ITSM: The most common mistakes or how it doesn’t work

Author: Dominik Thiele, Solution Architect Enterprise Service Management at handz.on GmbH

When operating an IT Service Management system, there are a number of pitfalls that can jeopardize its successful implementation

If a company’s IT service is to be able to react faster and better to incidents, it needs a good knowledge database. Specialist processes can then be embedded in a technical framework and subsequently run in a standardized manner. The means for setting up and operating such a database is an IT Service Management (ITSM) system. However, many companies still make the mistake of leaving it at its implementation stage and not continuously adapting and improving ITSM in day-to-day operations. This negligence during operation is the main reason why many ITSM projects come to a halt halfway through. The following article lists the “most popular” mistakes that are made.

ITIL (Information Technology Infrastructure Library) is a best practice framework for IT Service Management. Continuous improvement is a discipline in its own right and is regarded as a key success factor in trimming an ITSM system for efficiency. While only the project team is usually involved in its implementation, many more employees and specialist departments suddenly access the system once it goes live. Naturally, they want to see their individual work processes mapped in the tool. They therefore bring their requirements to the attention of the project team in order to articulate their need for adaptation or optimization.

Companies ignore their employees’ feedback

If a company does not take employee feedback into account, the motivation of users to continue providing input on how the tool could ideally be further improved is close to zero. The project team that was involved in the implementation is often disbanded. This means that there is no central point of contact for customizing and improvements, and these are no longer carried out. The result: continuous improvement falls into a deep sleep.

Savings are made on training

Let’s be honest: who likes going to a software course? If in doubt, the manual will certainly help, or the program can’t be so difficult that you can’t understand it that way. This is an opinion that can be found again and again and is driven by the fear of spending too much money on expensive training courses and workshops. The hope is that employees will come up with their own workarounds. And any errors that still occur will simply have to be accepted – after all, what technology runs 100% smoothly?
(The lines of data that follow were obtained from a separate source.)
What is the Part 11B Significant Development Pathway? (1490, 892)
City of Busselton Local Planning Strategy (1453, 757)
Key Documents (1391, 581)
Inadequate training, especially in the start-up phase, is indeed one of the biggest pitfalls for the success of the new system. It is often seen as purely a matter for the IT partners who offer and sell such training. Development and project teams that sit down with the users, actively explain individual application examples on the tool, answer questions and thus make the advantages of the tool visible? This is often dismissed as superfluous. If a feature is really so important for improving everyday working life, then the software can hardly be designed in such a way that it is not obvious and understandable. What would the software manufacturer gain from this?

However, if you do without initial training and an ongoing training program for the solution – especially on usability topics – and do not set up a platform where employees can ask questions, your ITSM project risks failing quickly.

Static ITSM instead of further development

Every company evolves and introduces new work processes and services over time. Companies often start by mapping their incident management via ITSM and gradually expand the tool with additional services until the entire service landscape is mapped in line with the ITIL discipline of service portfolio management.

When new services are optimally embedded in the existing solution, this is known as continuous improvement. The opposite would be a static system that is constantly supplemented with “quick & dirty” workarounds in order to somehow reflect individualities. There is no continuous further development and maintenance. The ITSM then becomes obsolete faster than a new generation of processors comes onto the market.

No monitoring, no performance management

In order to closely monitor how well the ITSM tool is performing, whether tickets are being left too long, whether SLAs are being broken and where the levers for optimization lie, the system must be monitored – especially in disciplines with an external impact on customers (e.g. service request and incident management). ITSM tools offer many opportunities to identify problems within the company. Monitoring is essential in order to utilize them. Those who underestimate this are depriving themselves of an important control instrument.

Data integrity and data security

ITSM systems work with large volumes of data. These grow the more disciplines the company maps via the ITSM software. If data integrity and security are not at the top of the priority list, security gaps can quickly arise. Particularly in areas such as contract management (contract data) or ticketing as a customer contact point for emails, PDFs, etc., there are numerous Data Protection risks lurking that the tool itself cannot intercept. These include user errors such as clicking on malware links in emails or inadvertently sending personal data.

So if you want to risk a lack of data security seeping into the ITSM sphere, all you have to do is make sure that no training courses are held for employees to sensitize them to the issue of Data Protection. The best weapon against Data Protection problems – users who know exactly how to handle the system – would therefore be a blunt sword.

Conclusion

With the Implementing an ITSM system is not the end of the story. Because the secret to the success of an efficient ITSM solution lies largely in the time after implementation and in handling the system in daily business. However, if a company spares itself the effort of continuously developing the software, training and an active ITSM project team, it will not be able to exploit the full potential of the system or enjoy its many benefits.